Tips and Tricks: Duplicates

Large amounts of data require special tools. If you want to match or search millions of data records, the performance must be right. TOLERANT Match offers custom-fit options to optimise performance.

Partitioning

Partitioning is a central element in TOLERANT Match. It has a direct influence on performance as well as the type and amount of data found. In partitioning, all data records are assigned (»partitioned«) to N data areas (»partitions«) before processing. The allocation is based on configurable criteria that map each data set to a partition (1…N).

partitioning

During the search, the system then only searches in the partitions that result from the values in the search. In this way, the time for a search can be significantly reduced compared to processing without partitioning. For large amounts of data (more than about 1 million data records), partitioning should therefore always be used.

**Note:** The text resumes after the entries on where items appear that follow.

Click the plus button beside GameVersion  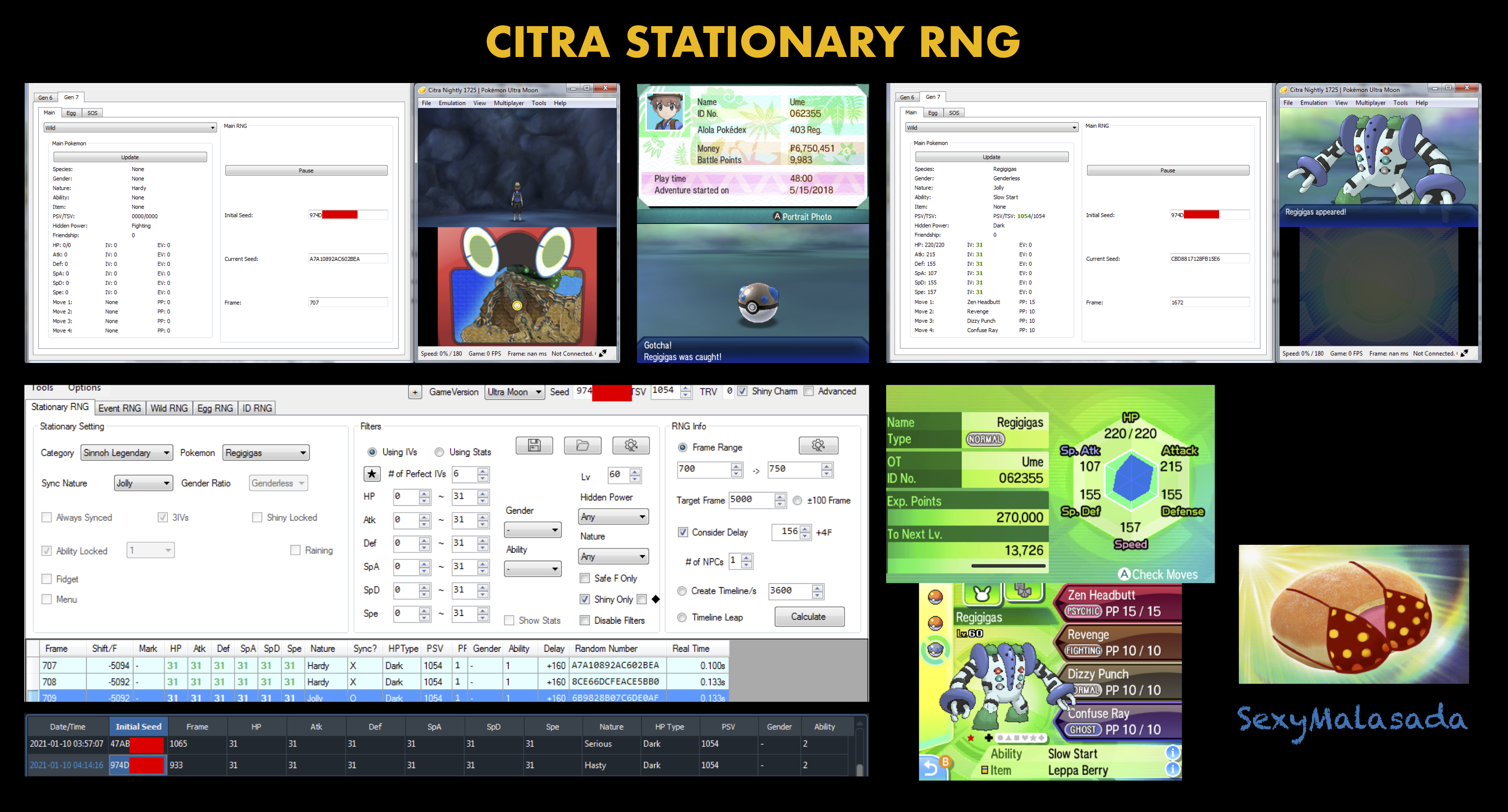tap(415, 392)
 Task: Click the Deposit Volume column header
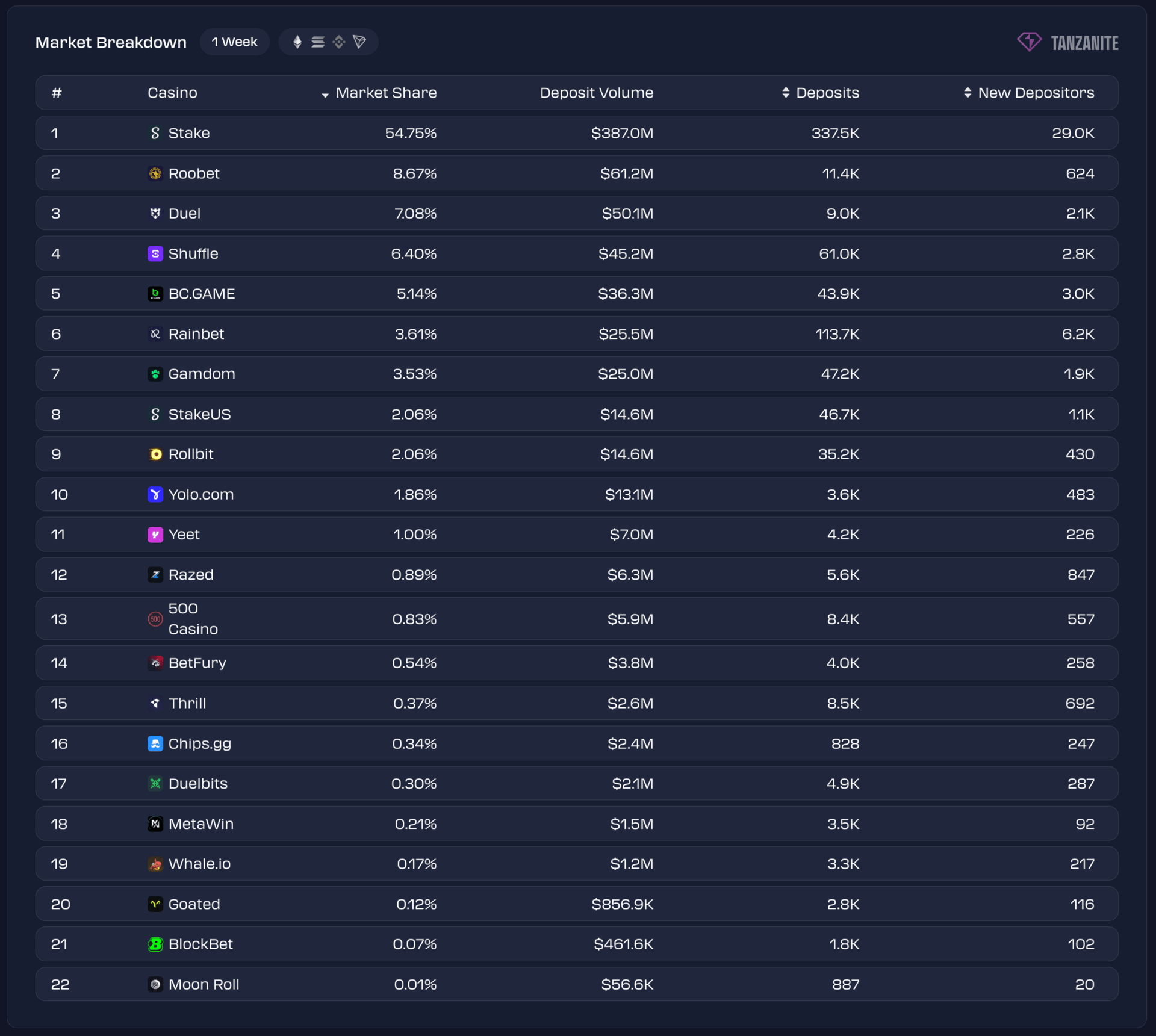pyautogui.click(x=596, y=93)
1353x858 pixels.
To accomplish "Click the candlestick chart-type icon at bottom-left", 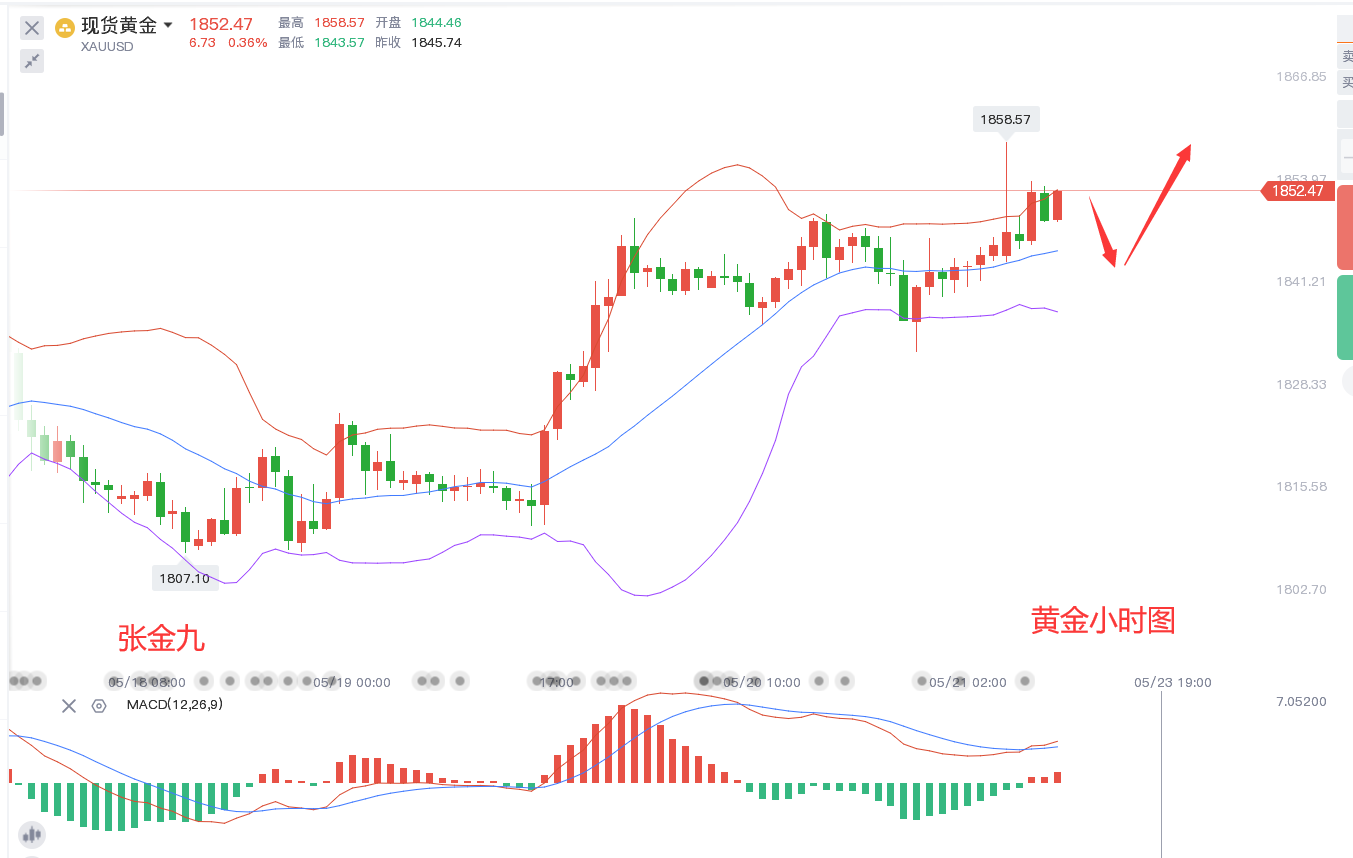I will pyautogui.click(x=32, y=835).
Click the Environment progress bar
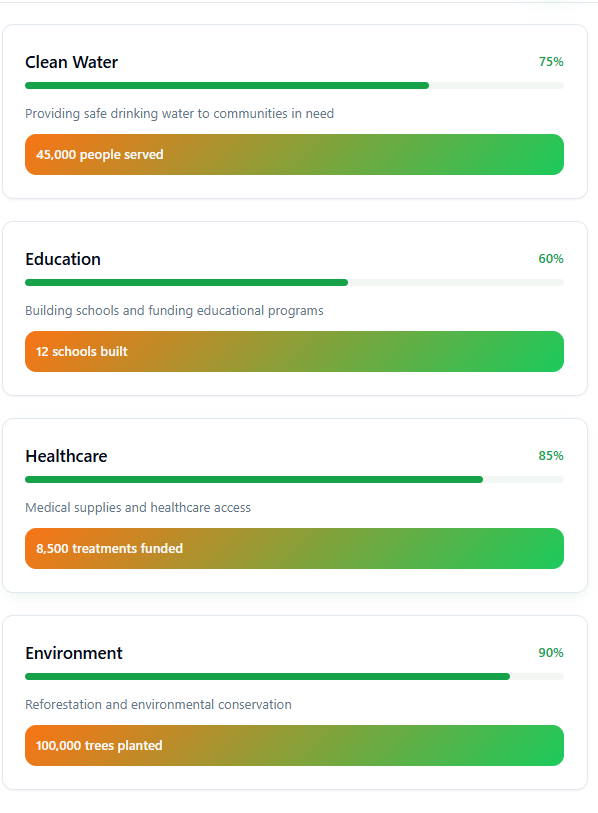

The products TOLERANT Match and “Match Service” differ with regard to partitioning. Match Batch uses one field for partitioning, Match Service uses several fields. This has the advantage that with Match Service partitioning – and thus an improvement in performance – is possible even if the same fields are not always used in a search.

The postcode is a typical example of a field that is used for partitioning. Records with the same postcode or common initial digits of the postcode are assigned to the same partition and can therefore be compared with each other. In TOLERANT Match Service, you could use other fields besides the postcode, such as a customer type or a date of birth, for partitioning. The advantage is obvious: Optimised search operations are possible for different combinations of search terms, even without always having to include the same field (such as the postcode).

Please note that partitioning should only be done over fields whose values are completely filled and reliable. In the case of the postcode, a postal check and standardisation of all data records should therefore have preceded, for example with the software TOLERANT Match. This ensures the allocation to correct partitions.

Prefer matching type DICECOEFF

For the comparison of two field values in TOLERANT Match a number of match types are available (DICECOEFF, COMPARE, etc.). These match types differ mainly in the way short matching text fragments affect the result; accordingly, they have typical areas of application.

Above all, however, the matching types influence performance. For large amounts of data, DICECOEFF should be used because a special implementation optimises performance.

Use emptyScore selectively

There is an elegant way to take into account unfilled fields when searching with TOLERANT Match. The configuration element »emptyScore« can process empty fields expediently. In this way, only a few rules are needed in a configuration.

However, if this option is used with very large amounts of data, performance may decrease. In such cases, it is recommended instead to define several rules that are used for different empty fields. Conditions are used to control when a rule is used.

Hardware platform

In addition to an optimal configuration, the available hardware platform of course decisively determines the performance of TOLERANT Match. In contrast to other TOLERANT products, the dimensioning of Match depends very much on the data to be processed. Decisive for high performance are as much main memory as possible – especially with »Match Service« – and a high CPU performance.

Database

If a database is used for TOLERANT Match Service to store data, it should be connected to »Match Service« with the lowest possible latency. Fast processing of queries is also essential. We therefore recommend installing a database on the same server as Match Service; or on a server that can be reached via a very fast network connection. For the database server, the use of SSD hard disks has proved successful.

Execution plan

The speed with which TOLERANT Match processes search queries depends not only on the hardware used and the amount of data, but also strongly on the configuration of the programme. Different field types, partitioning, the fields used in a search as well as the concrete values in a search have an influence on the speed. In order to always achieve the shortest possible response time, a plan for the execution of the individual search query is determined before each search. This execution plan delivers a good result in the vast majority of cases. If the execution plan is to be optimised manually, this can be done at any time via the configuration.